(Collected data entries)
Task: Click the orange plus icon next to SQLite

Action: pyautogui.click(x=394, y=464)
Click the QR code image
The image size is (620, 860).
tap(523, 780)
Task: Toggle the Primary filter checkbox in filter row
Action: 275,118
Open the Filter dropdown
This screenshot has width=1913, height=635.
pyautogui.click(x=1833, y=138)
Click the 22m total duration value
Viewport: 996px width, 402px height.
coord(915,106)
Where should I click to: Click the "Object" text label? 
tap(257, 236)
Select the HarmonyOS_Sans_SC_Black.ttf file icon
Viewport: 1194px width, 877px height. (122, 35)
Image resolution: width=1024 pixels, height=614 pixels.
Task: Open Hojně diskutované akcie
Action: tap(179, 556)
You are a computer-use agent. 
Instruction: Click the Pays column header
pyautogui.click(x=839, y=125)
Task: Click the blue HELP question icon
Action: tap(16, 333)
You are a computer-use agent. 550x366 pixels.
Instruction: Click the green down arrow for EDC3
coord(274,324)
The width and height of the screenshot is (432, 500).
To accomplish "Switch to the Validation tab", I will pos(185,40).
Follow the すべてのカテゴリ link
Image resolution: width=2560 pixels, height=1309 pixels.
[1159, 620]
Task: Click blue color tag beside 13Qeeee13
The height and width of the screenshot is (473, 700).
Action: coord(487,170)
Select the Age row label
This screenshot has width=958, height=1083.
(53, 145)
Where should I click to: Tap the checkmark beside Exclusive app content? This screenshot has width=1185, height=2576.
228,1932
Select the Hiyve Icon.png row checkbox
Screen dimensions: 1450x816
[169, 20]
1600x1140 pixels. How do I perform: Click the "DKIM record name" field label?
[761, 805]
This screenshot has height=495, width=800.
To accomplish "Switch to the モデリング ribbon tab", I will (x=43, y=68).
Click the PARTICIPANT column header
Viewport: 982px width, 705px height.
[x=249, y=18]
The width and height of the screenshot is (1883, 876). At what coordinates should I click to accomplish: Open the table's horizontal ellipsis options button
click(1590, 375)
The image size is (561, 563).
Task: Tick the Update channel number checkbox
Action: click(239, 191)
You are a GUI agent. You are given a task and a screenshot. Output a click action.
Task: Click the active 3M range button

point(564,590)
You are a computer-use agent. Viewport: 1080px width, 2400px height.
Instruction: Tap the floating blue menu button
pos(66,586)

TASK REQUIREMENTS - The records above should be transcribed in full, with no differences.

ANSWER TO THE PROBLEM -
Task: Click the orange plus icon next to SQLite

Action: pyautogui.click(x=394, y=464)
Click the QR code image
The image size is (620, 860).
tap(523, 780)
Task: Toggle the Primary filter checkbox in filter row
Action: 275,118
Open the Filter dropdown
This screenshot has width=1913, height=635.
pyautogui.click(x=1833, y=138)
Click the 22m total duration value
Viewport: 996px width, 402px height.
coord(915,106)
Where should I click to: Click the "Object" text label? 
tap(257, 236)
Select the HarmonyOS_Sans_SC_Black.ttf file icon
Viewport: 1194px width, 877px height. (122, 35)
Image resolution: width=1024 pixels, height=614 pixels.
Task: Open Hojně diskutované akcie
Action: tap(179, 556)
You are a computer-use agent. 
Instruction: Click the Pays column header
pyautogui.click(x=839, y=125)
Task: Click the blue HELP question icon
Action: tap(16, 333)
You are a computer-use agent. 550x366 pixels.
Instruction: Click the green down arrow for EDC3
coord(274,324)
The width and height of the screenshot is (432, 500).
To accomplish "Switch to the Validation tab", I will pos(185,40).
Follow the すべてのカテゴリ link
Image resolution: width=2560 pixels, height=1309 pixels.
[1159, 620]
Task: Click blue color tag beside 13Qeeee13
The height and width of the screenshot is (473, 700).
Action: coord(487,170)
Select the Age row label
This screenshot has width=958, height=1083.
(53, 145)
Where should I click to: Tap the checkmark beside Exclusive app content? This screenshot has width=1185, height=2576.
228,1932
Select the Hiyve Icon.png row checkbox
Screen dimensions: 1450x816
[169, 20]
1600x1140 pixels. How do I perform: Click the "DKIM record name" field label?
[761, 805]
This screenshot has height=495, width=800.
To accomplish "Switch to the モデリング ribbon tab", I will (x=43, y=68).
Click the PARTICIPANT column header
Viewport: 982px width, 705px height.
[x=249, y=18]
The width and height of the screenshot is (1883, 876). At what coordinates should I click to accomplish: Open the table's horizontal ellipsis options button
click(1590, 375)
The image size is (561, 563).
Task: Tick the Update channel number checkbox
Action: click(239, 191)
You are a GUI agent. You are given a task and a screenshot. Output a click action.
Task: Click the active 3M range button

point(564,590)
You are a computer-use agent. Viewport: 1080px width, 2400px height.
Instruction: Tap the floating blue menu button
pos(66,586)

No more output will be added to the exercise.